Authors: Uma Girish and Ran Raz

Published in: LIPIcs, Volume 215, 13th Innovations in Theoretical Computer Science Conference (ITCS 2022)


Abstract
We show that quantum algorithms of time T and space S ≥ log T with unitary operations and intermediate measurements can be simulated by quantum algorithms of time T ⋅ poly (S) and space {O}(S⋅ log T) with unitary operations and without intermediate measurements. The best results prior to this work required either Ω(T) space (by the deferred measurement principle) or poly(2^S) time [Bill Fefferman and Zachary Remscrim, 2021; Uma Girish et al., 2021]. Our result is thus a time-efficient and space-efficient simulation of algorithms with unitary operations and intermediate measurements by algorithms with unitary operations and without intermediate measurements. To prove our result, we study pseudorandom generators for quantum space-bounded algorithms. We show that (an instance of) the INW pseudorandom generator for classical space-bounded algorithms [Russell Impagliazzo et al., 1994] also fools quantum space-bounded algorithms. More precisely, we show that for quantum space-bounded algorithms that have access to a read-once tape consisting of random bits, the final state of the algorithm when the random bits are drawn from the uniform distribution is nearly identical to the final state when the random bits are drawn using the INW pseudorandom generator.
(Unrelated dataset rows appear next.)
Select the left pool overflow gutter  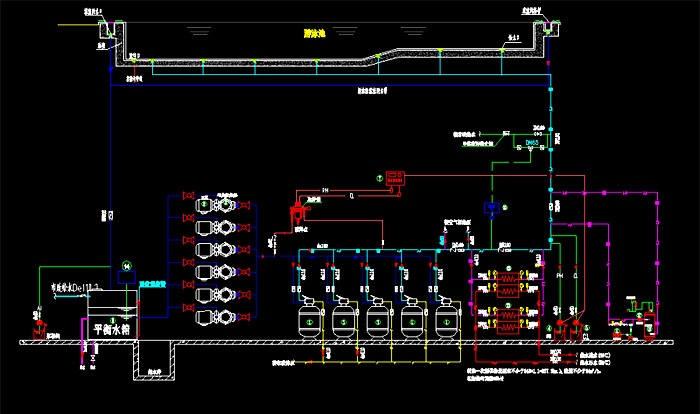point(106,33)
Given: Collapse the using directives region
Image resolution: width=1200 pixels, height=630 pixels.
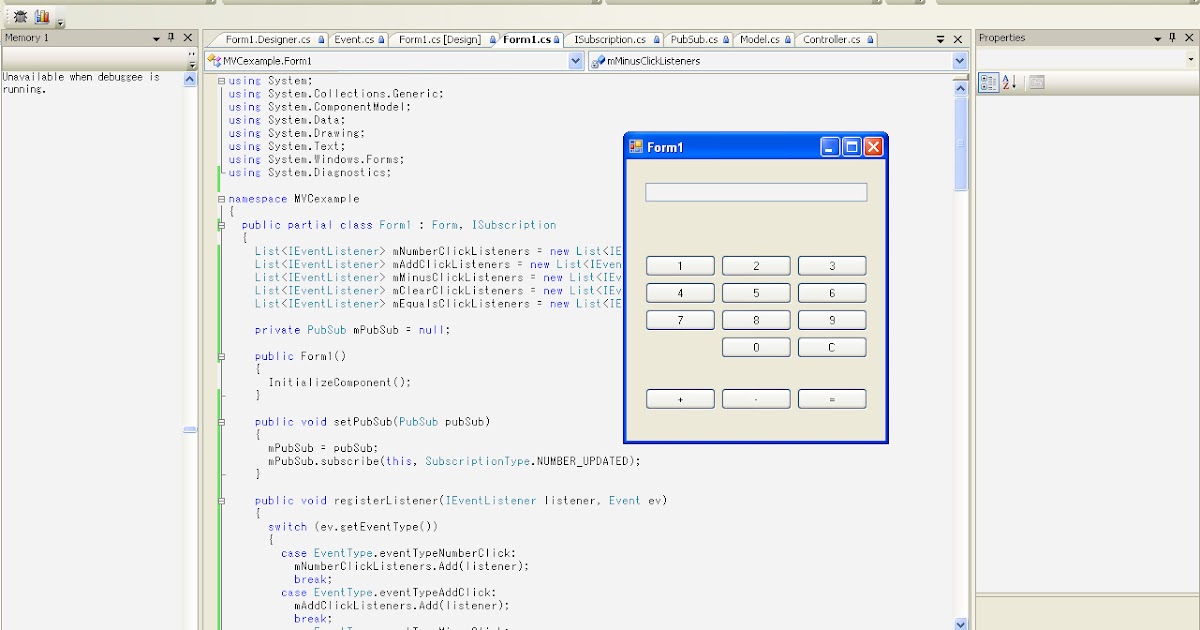Looking at the screenshot, I should pyautogui.click(x=222, y=80).
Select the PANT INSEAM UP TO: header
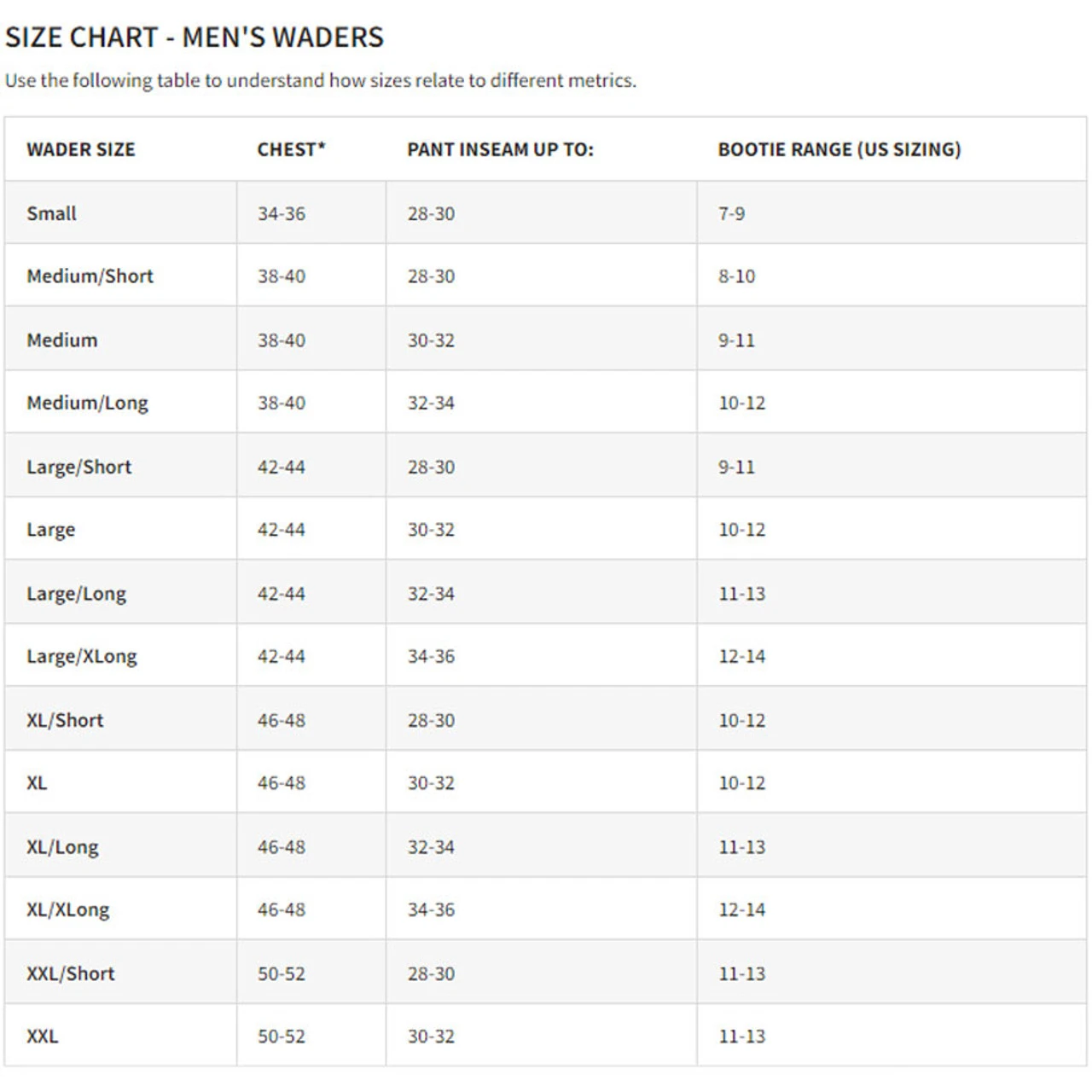1092x1092 pixels. pos(500,149)
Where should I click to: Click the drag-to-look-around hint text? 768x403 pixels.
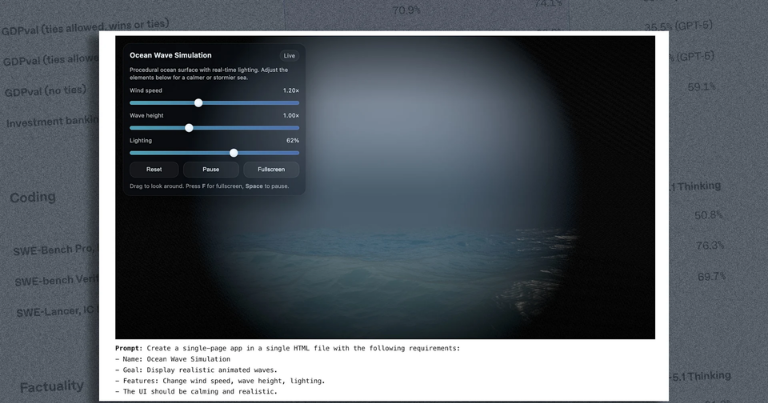pos(209,186)
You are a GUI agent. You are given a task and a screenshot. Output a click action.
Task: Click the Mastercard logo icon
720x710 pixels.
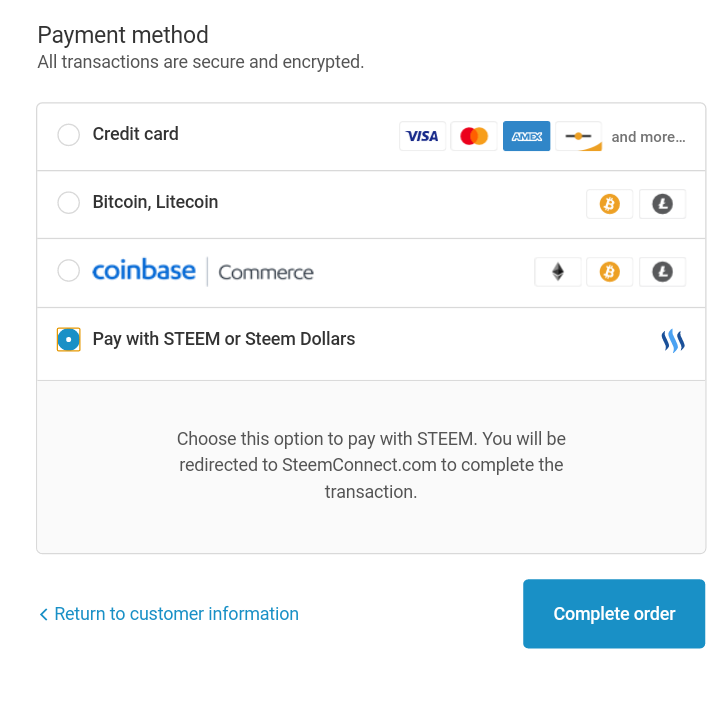point(474,136)
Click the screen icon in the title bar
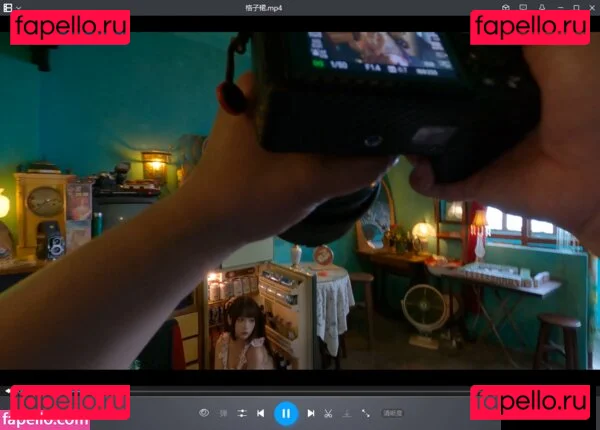Viewport: 600px width, 430px height. coord(525,7)
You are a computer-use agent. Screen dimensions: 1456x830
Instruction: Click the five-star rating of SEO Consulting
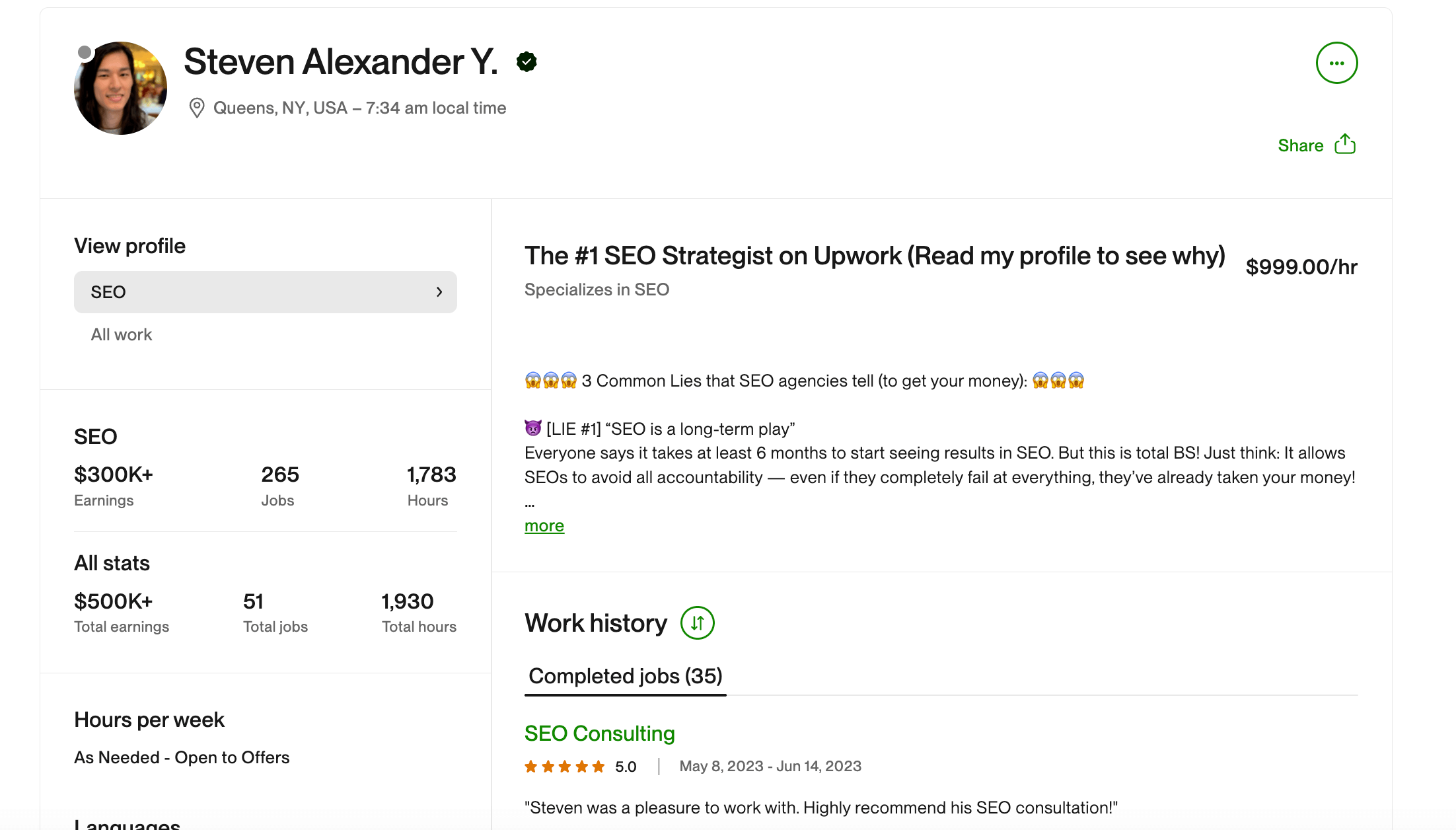(x=565, y=767)
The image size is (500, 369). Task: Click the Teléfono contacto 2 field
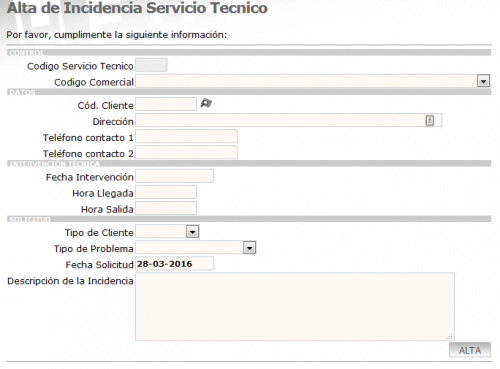pos(186,152)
This result applies to general quantum algorithms which can apply unitary operations, perform intermediate measurements and reset qubits.

Cite as

Uma Girish and Ran Raz. Eliminating Intermediate Measurements Using Pseudorandom Generators. In 13th Innovations in Theoretical Computer Science Conference (ITCS 2022). Leibniz International Proceedings in Informatics (LIPIcs), Volume 215, pp. 76:1-76:18, Schloss Dagstuhl – Leibniz-Zentrum für Informatik (2022)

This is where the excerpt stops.